In recent decades, the use of optical detection systems for meteor studies has increased dramatically, resulting in huge amounts of data being analyzed. Automated meteor detection tools are essential for studying the continuous meteoroid incoming flux, recovering fresh meteorites, and achieving a better understanding of our Solar System. Concerning meteor detection, distinguishing false positives between meteor and non-meteor images has traditionally been performed by hand, which is significantly time-consuming. To address this issue, we developed a fully automated pipeline that uses Convolutional Neural Networks (CNNs) to classify candidate meteor detections. Our new method is able to detect meteors even in images that contain static elements such as clouds, the Moon, and buildings. To accurately locate the meteor within each frame, we employ the Gradient-weighted Class Activation Mapping (Grad-CAM) technique. This method facilitates the identification of the region of interest by multiplying the activations from the last convolutional layer with the average of the gradients across the feature map of that layer. By combining these findings with the activation map derived from the first convolutional layer, we effectively pinpoint the most probable pixel location of the meteor. We trained and evaluated our model on a large dataset collected by the Spanish Meteor Network (SPMN) and achieved a precision of 98\%. Our new methodology presented here has the potential to reduce the workload of meteor scientists and station operators and improve the accuracy of meteor tracking and classification.
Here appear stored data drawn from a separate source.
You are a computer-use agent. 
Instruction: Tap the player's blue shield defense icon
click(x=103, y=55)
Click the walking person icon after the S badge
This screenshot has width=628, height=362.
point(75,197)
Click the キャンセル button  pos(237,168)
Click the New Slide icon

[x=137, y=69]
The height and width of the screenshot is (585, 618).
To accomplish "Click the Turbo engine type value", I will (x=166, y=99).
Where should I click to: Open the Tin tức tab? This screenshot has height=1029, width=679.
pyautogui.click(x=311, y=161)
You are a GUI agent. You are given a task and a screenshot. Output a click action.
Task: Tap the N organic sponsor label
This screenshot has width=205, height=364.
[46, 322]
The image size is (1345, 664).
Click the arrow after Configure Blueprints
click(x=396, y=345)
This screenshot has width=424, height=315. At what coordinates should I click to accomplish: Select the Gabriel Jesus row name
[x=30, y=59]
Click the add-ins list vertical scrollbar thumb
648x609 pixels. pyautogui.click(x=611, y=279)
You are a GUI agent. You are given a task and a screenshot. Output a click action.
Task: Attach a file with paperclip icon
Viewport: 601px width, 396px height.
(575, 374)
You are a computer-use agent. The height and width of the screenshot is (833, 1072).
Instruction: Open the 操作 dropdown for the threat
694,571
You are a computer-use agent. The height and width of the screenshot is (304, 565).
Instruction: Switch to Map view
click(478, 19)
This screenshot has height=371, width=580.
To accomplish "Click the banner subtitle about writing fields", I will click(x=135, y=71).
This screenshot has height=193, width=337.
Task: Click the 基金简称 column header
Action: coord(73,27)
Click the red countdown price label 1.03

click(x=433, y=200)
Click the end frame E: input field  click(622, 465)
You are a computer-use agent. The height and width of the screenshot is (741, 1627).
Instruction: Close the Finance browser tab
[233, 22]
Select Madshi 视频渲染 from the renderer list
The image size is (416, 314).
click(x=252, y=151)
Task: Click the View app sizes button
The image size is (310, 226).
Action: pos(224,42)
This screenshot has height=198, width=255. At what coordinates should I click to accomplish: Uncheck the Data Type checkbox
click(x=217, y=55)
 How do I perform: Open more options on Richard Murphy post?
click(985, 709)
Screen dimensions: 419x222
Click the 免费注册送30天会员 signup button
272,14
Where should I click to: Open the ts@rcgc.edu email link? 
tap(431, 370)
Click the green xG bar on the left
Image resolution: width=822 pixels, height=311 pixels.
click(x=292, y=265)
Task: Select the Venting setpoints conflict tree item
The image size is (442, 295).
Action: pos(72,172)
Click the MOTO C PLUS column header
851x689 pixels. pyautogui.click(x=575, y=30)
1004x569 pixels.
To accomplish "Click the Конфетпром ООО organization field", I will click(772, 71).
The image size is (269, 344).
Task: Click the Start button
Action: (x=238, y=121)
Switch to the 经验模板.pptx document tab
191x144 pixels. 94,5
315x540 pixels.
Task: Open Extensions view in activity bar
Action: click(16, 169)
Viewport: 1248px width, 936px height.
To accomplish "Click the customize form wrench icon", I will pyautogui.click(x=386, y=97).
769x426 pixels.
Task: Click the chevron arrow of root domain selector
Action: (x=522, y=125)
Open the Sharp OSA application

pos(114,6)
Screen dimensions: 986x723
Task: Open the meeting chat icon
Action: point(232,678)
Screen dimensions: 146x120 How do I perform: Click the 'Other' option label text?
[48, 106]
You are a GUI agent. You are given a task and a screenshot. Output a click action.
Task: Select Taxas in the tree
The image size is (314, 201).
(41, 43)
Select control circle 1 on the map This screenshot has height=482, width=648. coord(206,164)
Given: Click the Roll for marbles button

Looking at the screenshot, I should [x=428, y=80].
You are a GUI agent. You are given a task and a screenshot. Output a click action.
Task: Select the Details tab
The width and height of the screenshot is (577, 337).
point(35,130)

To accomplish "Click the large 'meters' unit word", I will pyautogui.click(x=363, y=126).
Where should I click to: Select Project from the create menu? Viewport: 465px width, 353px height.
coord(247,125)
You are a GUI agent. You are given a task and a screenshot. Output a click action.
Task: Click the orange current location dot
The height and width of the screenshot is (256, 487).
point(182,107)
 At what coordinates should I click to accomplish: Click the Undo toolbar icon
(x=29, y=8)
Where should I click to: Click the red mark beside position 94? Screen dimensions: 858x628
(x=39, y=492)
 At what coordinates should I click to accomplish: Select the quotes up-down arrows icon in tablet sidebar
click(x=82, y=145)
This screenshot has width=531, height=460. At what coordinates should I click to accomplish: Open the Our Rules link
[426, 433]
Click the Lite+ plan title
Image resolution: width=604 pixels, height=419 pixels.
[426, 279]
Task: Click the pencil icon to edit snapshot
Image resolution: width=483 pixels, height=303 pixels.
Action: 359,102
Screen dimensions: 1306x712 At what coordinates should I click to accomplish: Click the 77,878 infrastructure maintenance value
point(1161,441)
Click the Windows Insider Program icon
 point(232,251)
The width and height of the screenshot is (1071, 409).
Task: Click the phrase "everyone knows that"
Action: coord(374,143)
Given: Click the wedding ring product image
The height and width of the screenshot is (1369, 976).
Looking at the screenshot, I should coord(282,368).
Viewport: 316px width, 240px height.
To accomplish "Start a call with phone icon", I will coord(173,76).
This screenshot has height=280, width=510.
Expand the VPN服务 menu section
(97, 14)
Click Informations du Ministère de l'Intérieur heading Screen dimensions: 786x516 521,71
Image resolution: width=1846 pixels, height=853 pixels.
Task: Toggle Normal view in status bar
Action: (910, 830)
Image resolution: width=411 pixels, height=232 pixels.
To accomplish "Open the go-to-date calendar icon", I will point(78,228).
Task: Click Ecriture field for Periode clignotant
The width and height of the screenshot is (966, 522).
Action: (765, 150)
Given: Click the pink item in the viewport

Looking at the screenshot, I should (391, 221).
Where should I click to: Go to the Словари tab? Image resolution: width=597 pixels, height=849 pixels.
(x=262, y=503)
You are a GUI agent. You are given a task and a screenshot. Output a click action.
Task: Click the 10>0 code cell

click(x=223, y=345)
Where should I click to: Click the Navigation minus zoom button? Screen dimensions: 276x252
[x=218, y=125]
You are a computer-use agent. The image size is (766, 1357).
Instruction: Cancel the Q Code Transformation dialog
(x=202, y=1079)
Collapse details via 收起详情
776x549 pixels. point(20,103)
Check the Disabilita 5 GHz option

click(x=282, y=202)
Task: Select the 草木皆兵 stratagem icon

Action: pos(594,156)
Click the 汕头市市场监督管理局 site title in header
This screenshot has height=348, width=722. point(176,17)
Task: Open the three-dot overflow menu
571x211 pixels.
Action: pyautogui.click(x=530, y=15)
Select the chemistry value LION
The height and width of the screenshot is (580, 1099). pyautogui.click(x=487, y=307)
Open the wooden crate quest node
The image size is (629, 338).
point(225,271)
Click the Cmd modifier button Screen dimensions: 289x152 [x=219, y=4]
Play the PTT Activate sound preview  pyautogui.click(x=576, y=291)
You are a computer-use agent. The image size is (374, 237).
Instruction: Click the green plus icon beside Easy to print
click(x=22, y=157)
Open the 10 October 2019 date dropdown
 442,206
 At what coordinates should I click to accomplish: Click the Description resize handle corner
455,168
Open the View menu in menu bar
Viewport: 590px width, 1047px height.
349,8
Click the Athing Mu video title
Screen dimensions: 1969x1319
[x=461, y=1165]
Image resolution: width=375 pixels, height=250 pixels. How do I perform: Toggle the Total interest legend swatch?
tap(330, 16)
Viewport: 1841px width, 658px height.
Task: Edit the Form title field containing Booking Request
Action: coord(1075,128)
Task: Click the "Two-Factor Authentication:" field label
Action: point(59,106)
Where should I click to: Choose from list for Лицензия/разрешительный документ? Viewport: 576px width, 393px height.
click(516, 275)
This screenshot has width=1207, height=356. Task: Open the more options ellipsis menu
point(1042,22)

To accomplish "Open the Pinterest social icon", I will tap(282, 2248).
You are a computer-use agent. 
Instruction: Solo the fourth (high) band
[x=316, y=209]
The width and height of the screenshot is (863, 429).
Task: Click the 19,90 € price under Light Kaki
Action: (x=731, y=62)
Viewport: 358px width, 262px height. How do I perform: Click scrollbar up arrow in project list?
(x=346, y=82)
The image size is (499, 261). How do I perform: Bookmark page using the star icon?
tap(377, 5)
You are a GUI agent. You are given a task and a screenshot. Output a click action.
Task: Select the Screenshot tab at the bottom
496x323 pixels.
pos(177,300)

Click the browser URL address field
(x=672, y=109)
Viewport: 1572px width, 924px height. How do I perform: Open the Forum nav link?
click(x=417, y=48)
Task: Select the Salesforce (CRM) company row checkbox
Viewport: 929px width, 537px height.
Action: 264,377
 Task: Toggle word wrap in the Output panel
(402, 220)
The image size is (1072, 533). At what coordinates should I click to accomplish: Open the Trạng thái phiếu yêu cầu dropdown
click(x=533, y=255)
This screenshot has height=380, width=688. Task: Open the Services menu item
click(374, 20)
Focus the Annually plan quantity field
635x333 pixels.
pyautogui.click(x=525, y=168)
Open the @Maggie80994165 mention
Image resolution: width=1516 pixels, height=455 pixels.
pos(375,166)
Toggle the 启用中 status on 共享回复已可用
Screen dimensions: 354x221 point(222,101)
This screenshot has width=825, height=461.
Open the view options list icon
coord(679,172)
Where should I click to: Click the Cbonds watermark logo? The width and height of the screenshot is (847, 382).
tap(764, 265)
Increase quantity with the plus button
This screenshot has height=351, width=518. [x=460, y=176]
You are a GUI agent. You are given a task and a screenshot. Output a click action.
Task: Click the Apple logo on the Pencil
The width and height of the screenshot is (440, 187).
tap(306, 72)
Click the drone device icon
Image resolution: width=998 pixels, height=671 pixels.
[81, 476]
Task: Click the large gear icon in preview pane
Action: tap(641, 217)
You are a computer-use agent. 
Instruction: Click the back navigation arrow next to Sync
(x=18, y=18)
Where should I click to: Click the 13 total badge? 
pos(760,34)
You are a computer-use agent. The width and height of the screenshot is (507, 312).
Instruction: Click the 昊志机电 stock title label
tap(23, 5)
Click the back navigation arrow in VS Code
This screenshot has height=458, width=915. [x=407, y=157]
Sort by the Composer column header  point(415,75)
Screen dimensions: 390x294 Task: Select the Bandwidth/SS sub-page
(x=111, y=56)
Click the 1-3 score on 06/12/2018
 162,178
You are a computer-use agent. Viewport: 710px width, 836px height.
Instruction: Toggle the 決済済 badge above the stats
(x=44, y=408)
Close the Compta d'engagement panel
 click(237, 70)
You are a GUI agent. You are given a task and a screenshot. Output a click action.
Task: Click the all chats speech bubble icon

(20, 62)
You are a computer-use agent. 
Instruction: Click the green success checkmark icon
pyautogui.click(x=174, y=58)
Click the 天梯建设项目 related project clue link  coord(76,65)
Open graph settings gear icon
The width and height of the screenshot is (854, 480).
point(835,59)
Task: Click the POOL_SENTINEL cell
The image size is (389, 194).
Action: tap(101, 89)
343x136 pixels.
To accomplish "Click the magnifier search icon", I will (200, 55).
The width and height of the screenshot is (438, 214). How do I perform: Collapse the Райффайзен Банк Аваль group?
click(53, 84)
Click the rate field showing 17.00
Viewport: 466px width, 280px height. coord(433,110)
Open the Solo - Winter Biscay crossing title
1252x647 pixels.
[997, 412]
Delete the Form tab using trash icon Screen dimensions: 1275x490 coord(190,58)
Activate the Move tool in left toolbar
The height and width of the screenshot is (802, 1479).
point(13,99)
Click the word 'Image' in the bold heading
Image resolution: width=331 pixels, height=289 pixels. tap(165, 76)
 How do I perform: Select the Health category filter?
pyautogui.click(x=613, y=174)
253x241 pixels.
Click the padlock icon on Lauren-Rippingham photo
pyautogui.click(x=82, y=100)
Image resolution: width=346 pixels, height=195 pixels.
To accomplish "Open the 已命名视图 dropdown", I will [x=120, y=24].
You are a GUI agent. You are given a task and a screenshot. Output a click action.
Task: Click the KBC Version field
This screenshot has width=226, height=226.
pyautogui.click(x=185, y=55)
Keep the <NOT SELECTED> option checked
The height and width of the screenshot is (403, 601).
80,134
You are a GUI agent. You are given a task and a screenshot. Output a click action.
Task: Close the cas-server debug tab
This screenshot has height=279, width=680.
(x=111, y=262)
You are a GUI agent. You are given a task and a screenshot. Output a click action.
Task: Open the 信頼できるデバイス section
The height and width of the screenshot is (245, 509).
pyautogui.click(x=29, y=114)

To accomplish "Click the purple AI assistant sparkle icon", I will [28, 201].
翻译：近几十年来，用于流星研究的光学探测系统应用急剧增加，导致产生海量待分析数据。自动化流星探测工具对于研究持续的小天体流注入通量、回收新鲜陨石以及深化对太阳系的理解至关重要。在流星检测领域，传统上依靠人工分辨流星与非流星图像中的误报案例，这极其耗时。为解决这一问题，我们开发了全自动流水线，采用卷积神经网络对候选流星探测结果进行分类。即使图像中包含云层、月球和建筑物等静态元素，我们的新方法仍能有效检测流星。为精确定位每帧图像中的流星位置，我们采用了梯度加权类激活映射技术。该方法通过将最后一个卷积层的激活值与对应特征图梯度的平均值相乘，实现感兴趣区域的识别。结合第一卷积层的激活图，我们可精确锁定流星最可能的像素位置。我们使用西班牙流星网络收集的大规模数据集对模型进行训练与评估，实现了98%的精确率。本文提出的新方法有望减轻流星科学家与监测站操作员的工作负担，同时提升流星追踪与分类的准确度。